One example approach for mitigating fuel injector leak is shown by Wakemen et al. in U.S. Pat. No. 5,685,268. Therein, in response to detecting leakage in the fuel delivery system, the engine may be operated in a limp-home mode at reduced fuel pressure.
However, the inventors herein have identified potential issues with such an approach. As an example, build-up of deposits in the fuel injector can prevent the injector from closing completely, resulting in fuel leaking into the corresponding cylinder. Reducing the fuel rail pressure alone may not remove the deposits. As a result, the engine may be forced to shut down prematurely to prevent further leakage from the clogged injector until the clogged injector is replaced, or removed and cleaned.
In one example, the above issue may be addressed by a method, comprising: in response to diagnosing leak in a fuel injector, performing first high pressure mitigating actions for a first number of cylinder cycles, the first mitigating actions including increasing fuel rail pressure to a first rail pressure; and injecting fuel to all cylinders during compression stroke; and if the leak persists, reducing the rail pressure to a low rail pressure; and injecting fuel to all cylinders during intake stroke. In this way, by performing high pressure mitigating actions, blockage in the fuel injector that may prevent the injector from sealing may be reduced.
As an example, a fuel injector diagnostic test may identify leak in an injector (herein, also referred to as the leaking injector) delivering fuel to a cylinder. In response to diagnosing the leak, a controller may perform a first set of mitigating actions in order to blow out any potential deposits or blockage (accumulated due to contaminants in the fuel, aging, etc.) clogging the fuel injector and thus preventing the injector from sealing when fuel injection is not desired. The first set of mitigating actions may include increasing a fuel rail pressure (e.g., the rail pressure may be increased to a first pressure above a threshold pressure), increasing a pulse width delivered to the injector, and commanding fuel injection during compression stroke. Further, the first set of mitigating actions may be performed for a first number of cylinder cycles. In this way, by delivering increased amount of fuel during compression stroke at high pressure, deposits clogging the fuel injector may be blown-out.
Further, if the leak continues to persist after completion of the first set of mitigating actions, a second set of high pressure mitigating actions may be performed, which may include increasing the fuel rail pressure (e.g., the rail pressure may be increased to a second pressure above a threshold pressure), increasing the pulse width delivered to the injector, and commanding fuel injection to a cylinder receiving fuel from the leaking injector during intake stroke. In this way, suction generated by delivering increased amount of fuel at high pressure during intake stroke may be utilized to facilitate removal of the deposits clogging the injector when blowing out the injector by delivering fuel at high pressure during compression stroke did not result in stopping the leak. Still further, if the leak in the injector continues to persist, low pressure mitigating actions which include reducing the fuel rail pressure to a third pressure below the threshold pressure; and adjusting fuel injection timing to intake stroke injection may be utilized to reduce the leakage rate. However, after performing the second set of high pressure mitigating actions, if the leak is no longer detected, engine may resume normal operation based on the operating conditions.

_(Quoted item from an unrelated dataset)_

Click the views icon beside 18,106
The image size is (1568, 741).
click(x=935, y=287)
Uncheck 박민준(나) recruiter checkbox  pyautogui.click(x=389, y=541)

In this way, by performing high pressure mitigating actions upon detecting leak in the fuel injector, deposits clogging the fuel injector may be reduced. As a result, an amount of fuel leaking out of the injector and into the cylinder may be reduced. Consequently, an amount of fuel available to participate in exothermic reactions at the catalytic converter may be reduced, thereby preventing excessive increase in exhaust temperatures and the resulting thermal degradation of the exhaust components. Further, during conditions when the high pressure mitigating actions result in reducing the leakage rate rather than complete stoppage of fuel leak, fuel penalty incurred until necessary repairs can be made may be reduced. Still further, by reducing the leakage rate the vehicle may not be disabled prematurely, and may continue to operate until necessary repairs can be made.
It should be understood that the summary above is provided to introduce in simplified form a selection of concepts that are further described in the detailed description. It is not meant to identify key or essential features of the claimed subject matter, the scope of which is defined uniquely by the claims that follow the detailed description. Furthermore, the claimed subject matter is not limited to implementations that solve any disadvantages noted above or in any part of this disclosure.